## AIM OF THE EXERCISE
In the article on U.S. universities moving to online classes, which university was the first in the U.S. to suspend in-person classes?

─── GIVEN TEXT

U.S. universities move to online classes over coronavirus outbreak
Many universities across the U.S. have moved to online classes due to the coronavirus outbreak.
New York University (NYU) on Tuesday sent an email to its students stating that it will conduct a test of remote teaching from March 11 to 13 as a transition from offline in-person instruction to online classes during the epidemic. The spring break from March 14 to 20 will continue as usual. Afterwards, NYU will conduct remote teaching until March 27 and then decide on how to proceed.
Before March 29, NYU's departments are not allowed to hold unnecessary large-scale gatherings, and the university has recommended canceling or postponing these activities, or holding them online. But the laboratories will be open as usual and research activities will continue.
During the epidemic, all school-funded trips to Washington and California are cancelled, and it is strongly recommended that teachers and students on campus cancel overseas lectures and academic conferences.
The move was taken as many universities have moved to remote teaching in place of in-person instruction, including Stanford University, Columbia University, University of Southern California, University of California, Berkeley, Princeton University, Rice University, Vanderbilt University, and Ohio State University.
University of Washington, located in Seattle, Washington, was the first university in the U.S. to suspend in-person classes on March 6, because a university staff member was presumptively tested positive for the coronavirus, who was confirmed on March 7. Over 50,000 of their students will continue their studies remotely from March 9 to 20 when the winter semester is concluded.
The epidemic of the novel coronavirus disease (COVID-19) is escalating in the U.S. with 1,001 confirmed cases and 28 deaths as of March 10, according to the real-time statistics released by Johns Hopkins University. Washington, New York and California are now the top three most hard-hit states in the country.

──────
─── RECORDS SUPPLIED

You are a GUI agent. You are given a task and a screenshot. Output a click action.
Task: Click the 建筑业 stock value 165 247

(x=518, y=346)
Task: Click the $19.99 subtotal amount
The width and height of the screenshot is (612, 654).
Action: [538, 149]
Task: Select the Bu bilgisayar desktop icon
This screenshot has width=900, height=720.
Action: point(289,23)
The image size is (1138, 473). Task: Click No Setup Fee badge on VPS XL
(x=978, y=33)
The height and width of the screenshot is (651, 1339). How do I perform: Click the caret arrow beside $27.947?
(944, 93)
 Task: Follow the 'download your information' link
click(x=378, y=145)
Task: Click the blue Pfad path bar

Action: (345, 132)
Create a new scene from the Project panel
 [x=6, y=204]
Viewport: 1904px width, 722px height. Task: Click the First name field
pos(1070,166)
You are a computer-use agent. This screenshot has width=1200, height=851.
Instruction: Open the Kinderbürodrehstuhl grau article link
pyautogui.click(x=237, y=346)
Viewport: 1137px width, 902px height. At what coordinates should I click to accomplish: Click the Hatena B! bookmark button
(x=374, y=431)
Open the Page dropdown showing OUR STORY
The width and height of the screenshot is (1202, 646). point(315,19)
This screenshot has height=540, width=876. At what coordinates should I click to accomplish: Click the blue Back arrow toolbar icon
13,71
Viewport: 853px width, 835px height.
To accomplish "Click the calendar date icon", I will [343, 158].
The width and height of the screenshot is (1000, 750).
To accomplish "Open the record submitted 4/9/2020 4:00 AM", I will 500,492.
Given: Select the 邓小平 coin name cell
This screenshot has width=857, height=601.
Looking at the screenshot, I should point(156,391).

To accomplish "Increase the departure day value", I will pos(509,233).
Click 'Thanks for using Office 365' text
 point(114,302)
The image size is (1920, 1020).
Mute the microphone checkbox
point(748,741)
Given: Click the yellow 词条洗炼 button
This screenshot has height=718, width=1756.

──────

## PROBLEM SOLUTION
The University of Washington, on March 6.